It was heartening to see the love for this album just as winter was coming to an end. It’s a record that sounded like it could engineer some of the most collectively joyful moments at the summer festivals and which would fill the nation’s venues with a huge, warm presence. A lot of people seemed to remember just how good Cornershop are and ‘England Is A Garden’ was certainly helping with that understanding. In the end, while its capacity for communal delight remains on pause, it achieved something not entirely dissimilar as one of the early subjects of Tim’s Twitter Listening Party. It wasn’t quite the raucous affairs that have since developed but it was lovely to witness people getting acquainted with this wonderful set of songs.
As someone who writes about vinyl a lot, I try to avoid the word warm. It is often deployed about the format, not necessarily incorrectly, with reference to the fact that – essentially – the inherent flaws in the nature of such a means of playback often round off the sound in an endearing and less clinical fashion than other media. But ‘England Is A Garden’ is warm in sound and in nature.

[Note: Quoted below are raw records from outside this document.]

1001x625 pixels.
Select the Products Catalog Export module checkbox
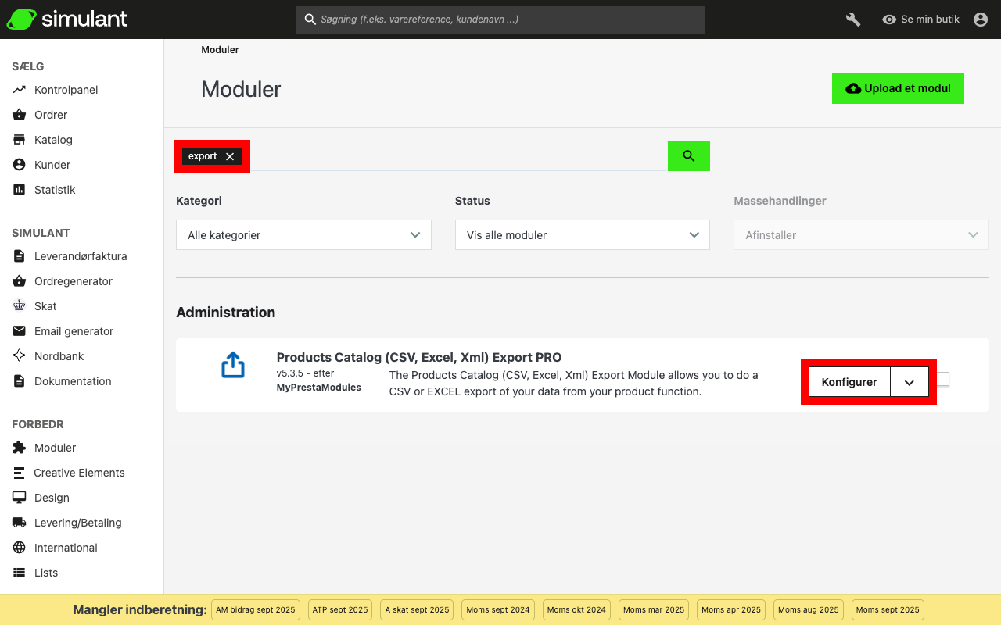(943, 379)

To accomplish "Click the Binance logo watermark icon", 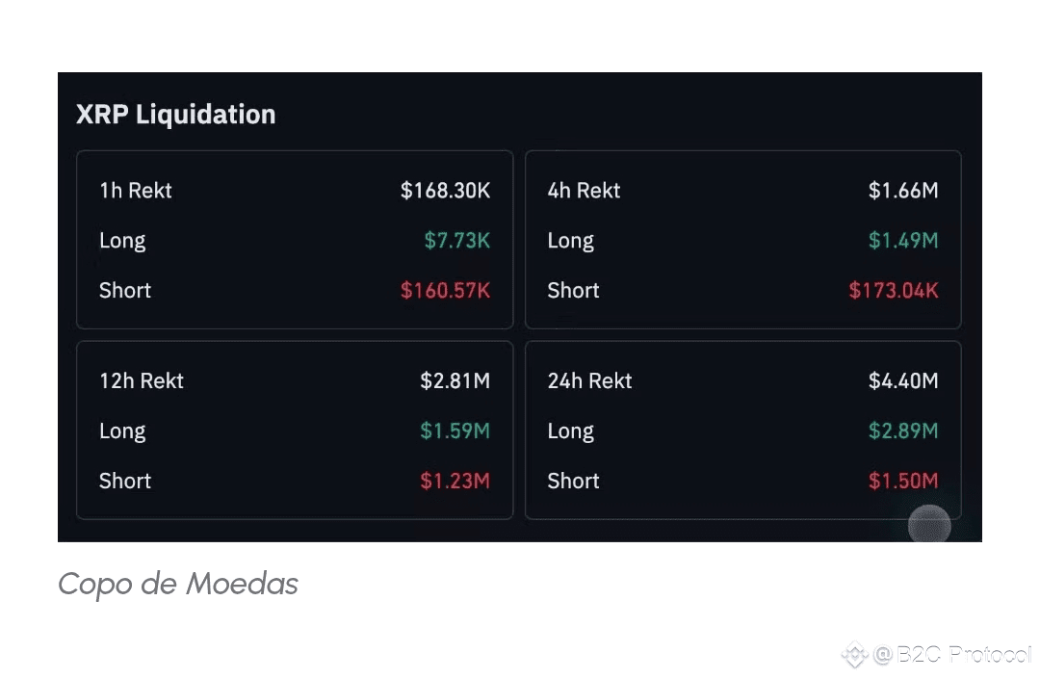I will (855, 656).
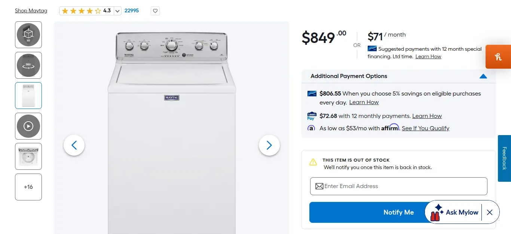The image size is (511, 234).
Task: Open See If You Qualify Affirm link
Action: (x=425, y=128)

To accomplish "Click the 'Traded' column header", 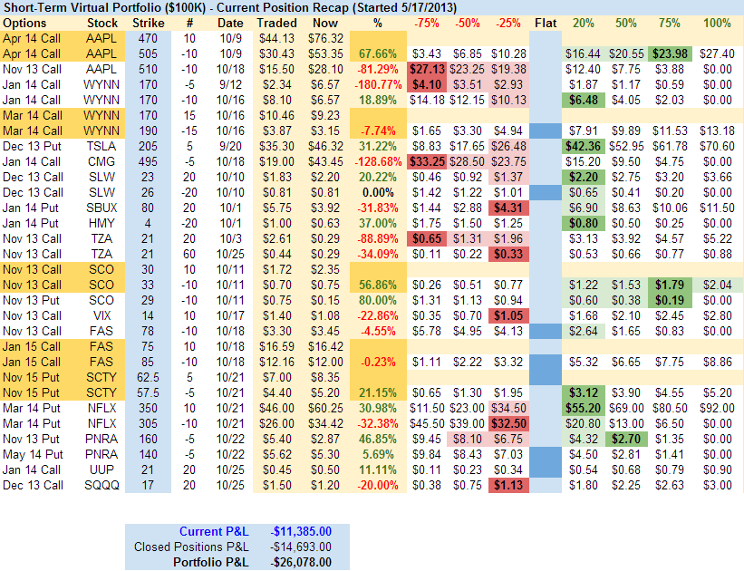I will pyautogui.click(x=275, y=22).
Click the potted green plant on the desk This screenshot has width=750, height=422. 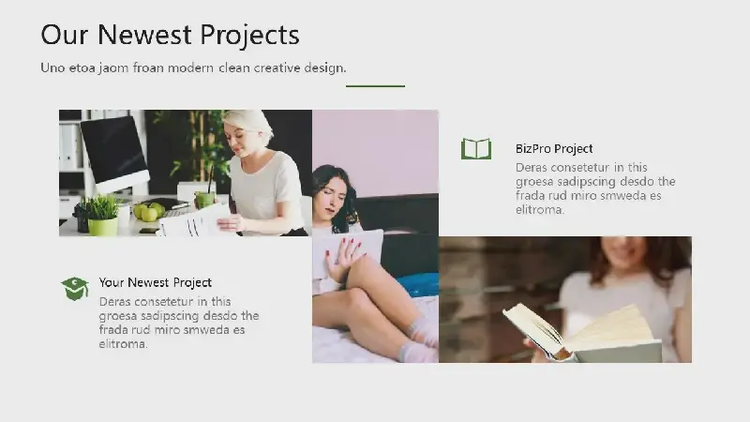102,215
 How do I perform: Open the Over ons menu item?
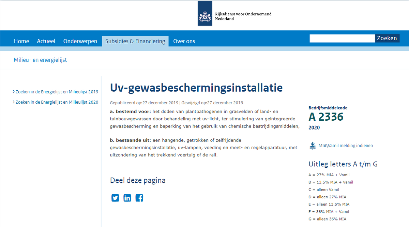184,41
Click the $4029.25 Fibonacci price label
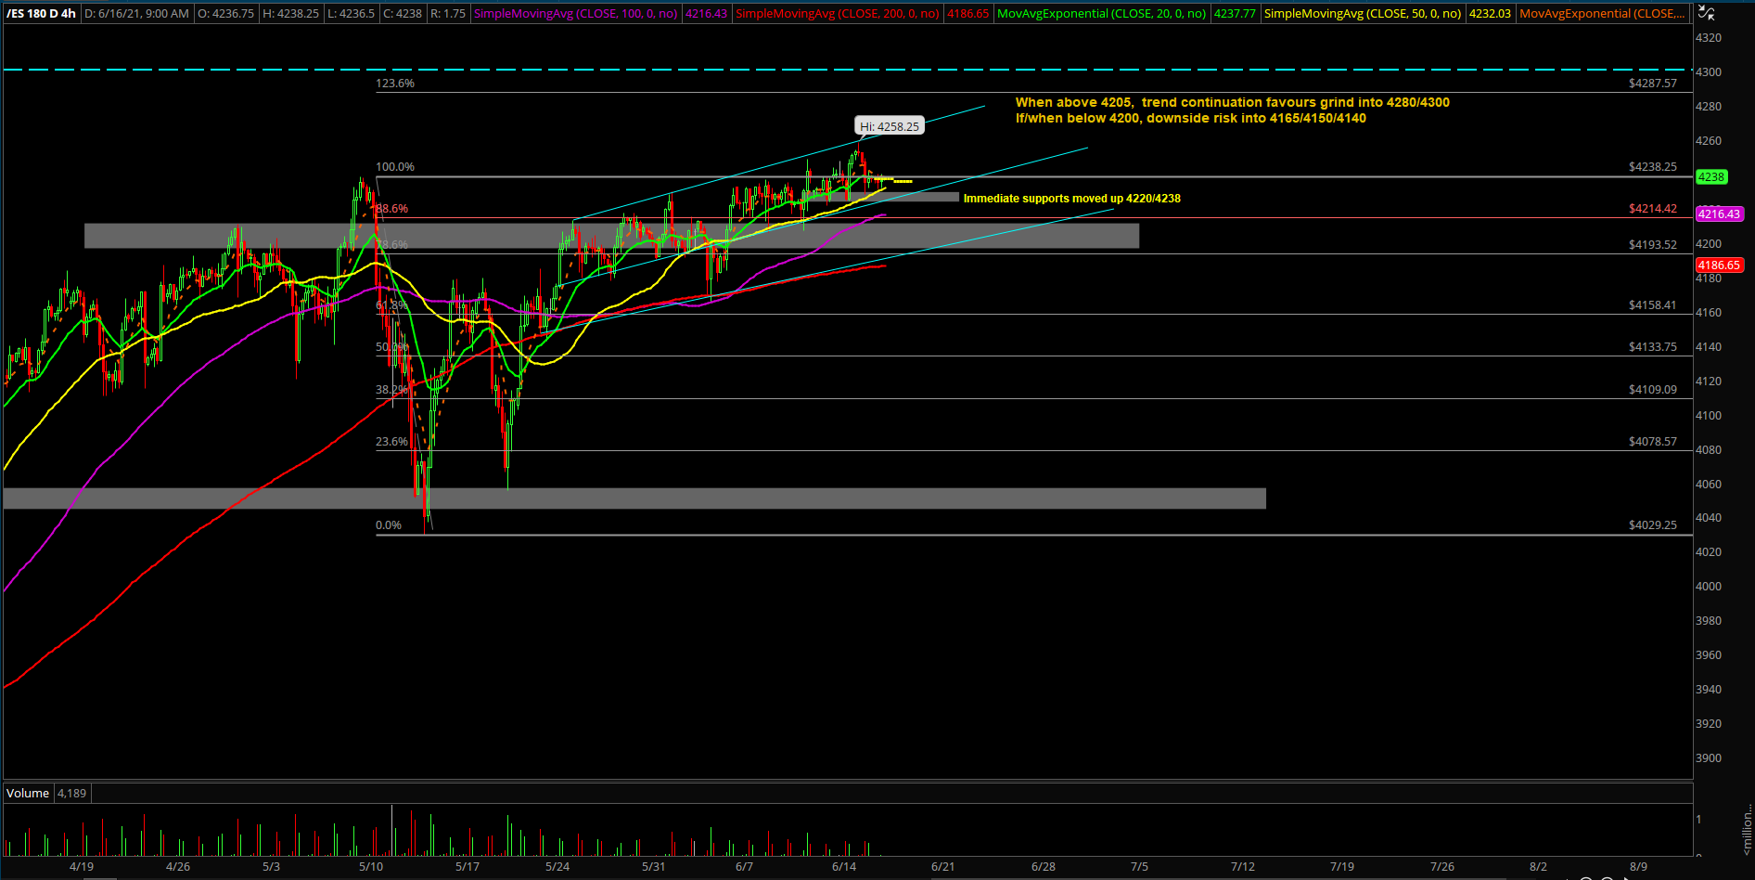This screenshot has width=1755, height=880. pyautogui.click(x=1652, y=525)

Flutes, violins, synths and big, splashy drums abound across an album which was surely great fun to record. As is so often the case with Cornershop, most of these songs could go on forever and give the impression of being euphoric jams out of which have been carved infectious chunks of pop.

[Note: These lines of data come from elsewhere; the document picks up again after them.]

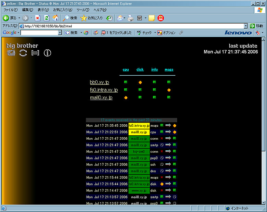Viewport: 267px width, 212px height.
Task: Click the yellow disk status icon for bb0.xy.jp
Action: (x=140, y=82)
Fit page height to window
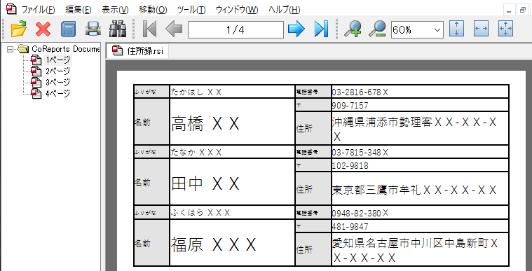The height and width of the screenshot is (271, 532). pos(456,29)
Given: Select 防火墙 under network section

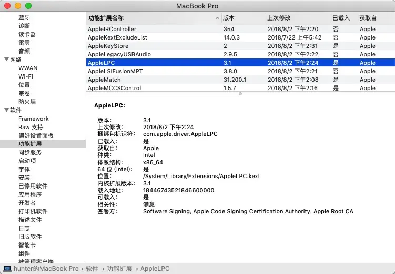Looking at the screenshot, I should (27, 102).
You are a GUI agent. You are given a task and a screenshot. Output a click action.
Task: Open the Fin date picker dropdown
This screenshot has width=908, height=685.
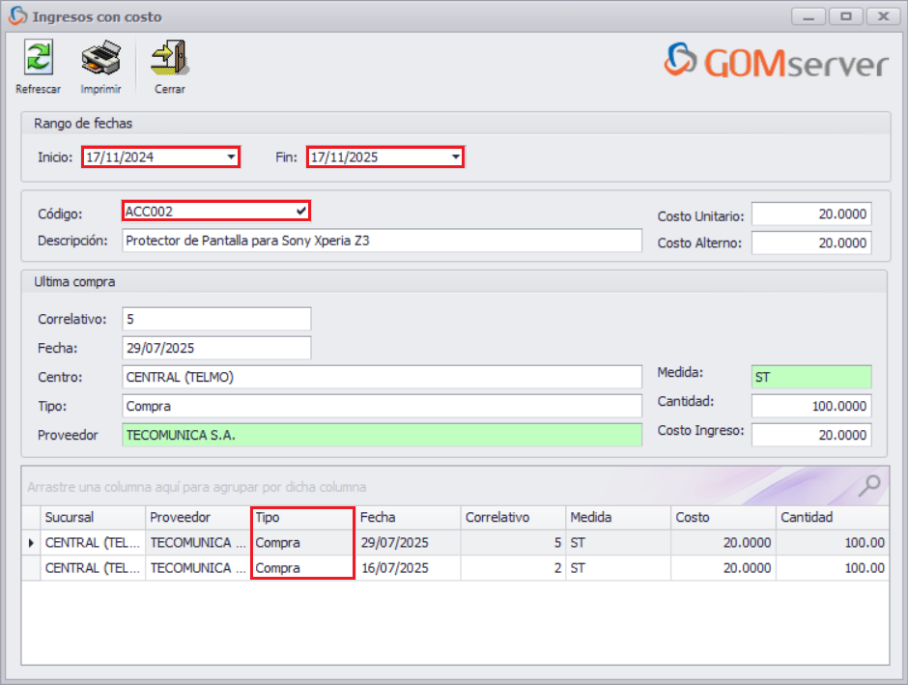pos(454,157)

It works best listened to in its entirety, but so many of these tracks could enliven pretty much any playlist or compilation you should wish to assemble. ‘St Marie Under Canon’ is a strident, soulful opening with a naggingly emphatic organ part that is as central to the song’s brilliance as its thoroughly hummable chorus. ‘No Rock Save In Roll’ takes a similar tack, but fuzz guitar and sitar are the dominant instruments this time around. These two tracks sandwich the lilting, back of your trouser leg dragging on the floor behind you rhythm of ‘Slingshot’, which is contrasted with the lightest, most buoyant flute line dancing about overhead.

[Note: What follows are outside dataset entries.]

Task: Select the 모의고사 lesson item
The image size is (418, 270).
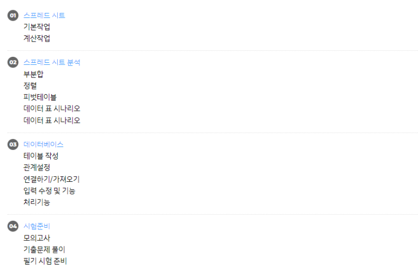Action: [37, 238]
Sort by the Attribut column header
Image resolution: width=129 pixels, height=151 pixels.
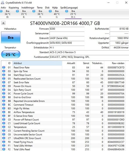[x=37, y=63]
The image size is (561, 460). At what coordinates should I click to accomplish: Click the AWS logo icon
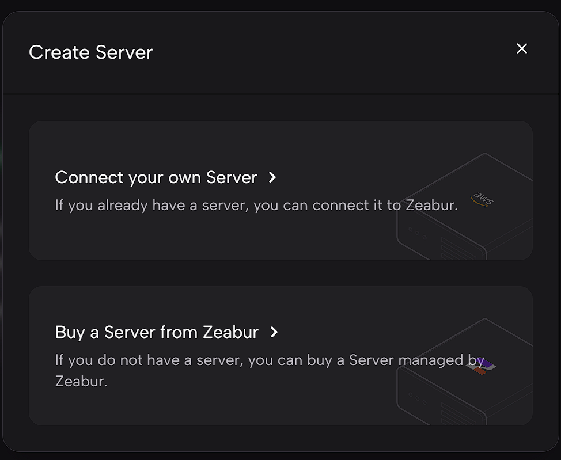483,200
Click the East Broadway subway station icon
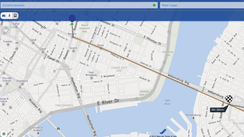The width and height of the screenshot is (244, 137). (92, 78)
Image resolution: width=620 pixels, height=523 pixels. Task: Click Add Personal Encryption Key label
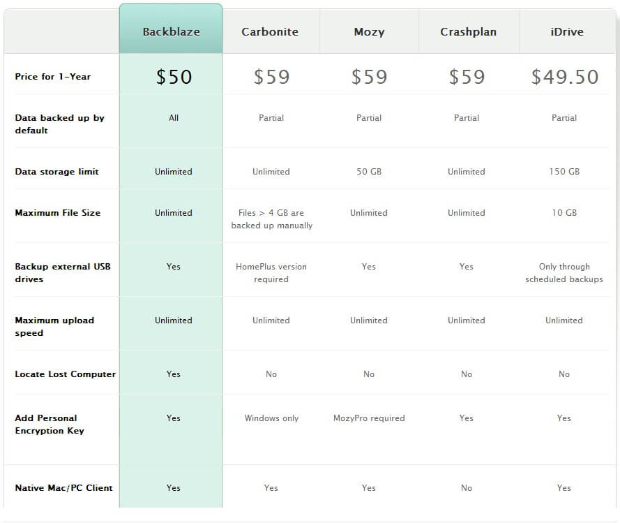[x=50, y=425]
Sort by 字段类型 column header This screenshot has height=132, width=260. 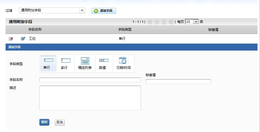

‘Highly Amplified’ has a giddily melodic flourish towards its conclusion, apparently because the lyrics were too short, while ‘Everywhere That Wog Army Roam’ is the catchiest song not to be played on the radio this year. ‘I’m A Wooden Soldier’ is a repetitive bit of Bolan-esque glam with some Eighties computer game noises thrown in for a good measure while the title track offers a brief, instrumental interlude before ‘Cash Money’ seems to offer a slower take on the structure of ‘No Rock Save In Roll’.
The penultimate track, ‘One Uncareful Lady Owner’, is ridiculously catchy, with a Hanna-Barbera drum part, sitar played after three bags of Skittles and a chorus that doesn’t so much win you over as somehow induce nostalgia for something you’ve never heard. It encapsulates in just under four minutes what is so great about this album. Cornershop have always defied convention with the structure of their albums and the length of some of their songs, but they do it from the position of constant melody. Hooks are their trade and, no matter where else they might wander en route, their songs are a true tonic.